Я молча стояла, прижавшись к стенке, и никто не обращал на меня внимания, но очень скоро ситуация начала меняться, и я оказалась чуть ли не самой главной подозреваемой.
– Товарищи актеры, все будет в порядке, – пытался успокоить Жук. – Мы просмотрим записи камер видеонаблюдения и быстро найдем вора. Только без паники.
– Кто-нибудь позвонил в милицию? – спросила я.
– Да, я позвонила, – сказала одна из заслуженных артисток, пострадавшая больше всех. Лицо ее было мокрое от волнения и по цвету не отличалось от ее ярко-алого театрального костюма. Она нервно размахивала веером и вдруг замерла на мгновение и пристально уставилась на меня.
– Эй, вы! – окликнула она меня. – Что вы делали во время репетиции?
Все взгляды устремились на меня, и вокруг повисла тишина, сквозь которую можно было услышать биение моего сердца. Я прижала к себе сумку двумя руками, в горле пересохло от волнения.

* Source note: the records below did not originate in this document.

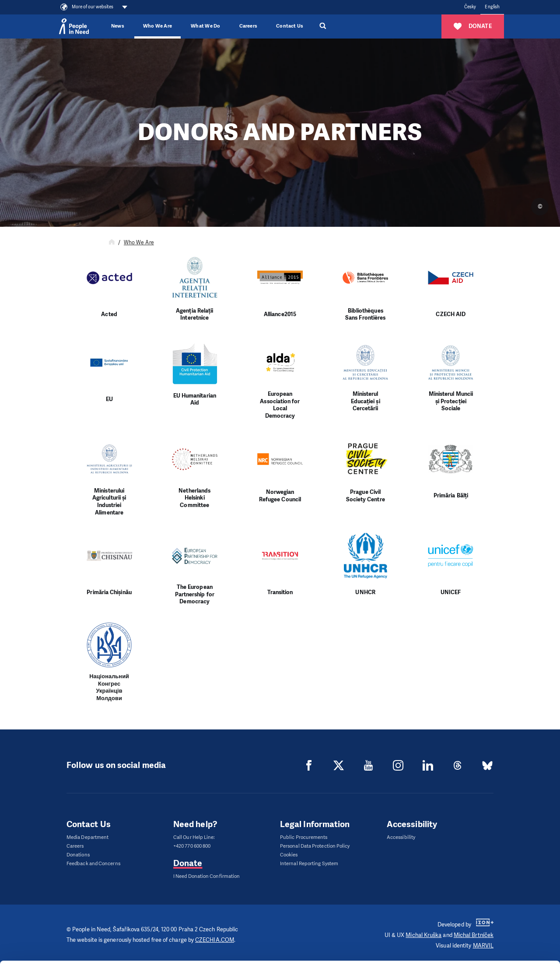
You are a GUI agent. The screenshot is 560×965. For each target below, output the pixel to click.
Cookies (289, 855)
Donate (188, 863)
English (492, 7)
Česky (470, 7)
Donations (78, 855)
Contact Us (290, 26)
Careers (248, 26)
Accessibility (401, 837)
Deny (487, 936)
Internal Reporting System (309, 863)
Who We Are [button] (158, 26)
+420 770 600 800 (192, 846)
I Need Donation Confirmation (206, 876)
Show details (135, 954)
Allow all (487, 892)
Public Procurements (304, 837)
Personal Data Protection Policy (315, 846)
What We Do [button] (205, 26)
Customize (487, 914)
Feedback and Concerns (93, 863)
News (118, 26)
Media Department (88, 837)
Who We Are (139, 243)
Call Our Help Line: (194, 837)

– Я повторяю, что вы делали во время репетиции, ну, после того, как вас выгнали? Говорите! – Актриса перешла на крик и замахнулась на меня веером. Главный режиссер успел схватить ее руку.
– Я была… я сидела вон там, в зрительном зале. Я писала объяснительную… – пыталась оправдаться я.
– Где она? – актриса фыркнула на меня с презрением, и веер рассыпался у нее в руках.
– Ядвига Эдуардовна, перестаньте нервничать, я вас умоляю, – режиссер усадил ее на стул, – сейчас приедет милиция, и мы все выясним, кто, где был и что делал. Кто-нибудь принесите воды.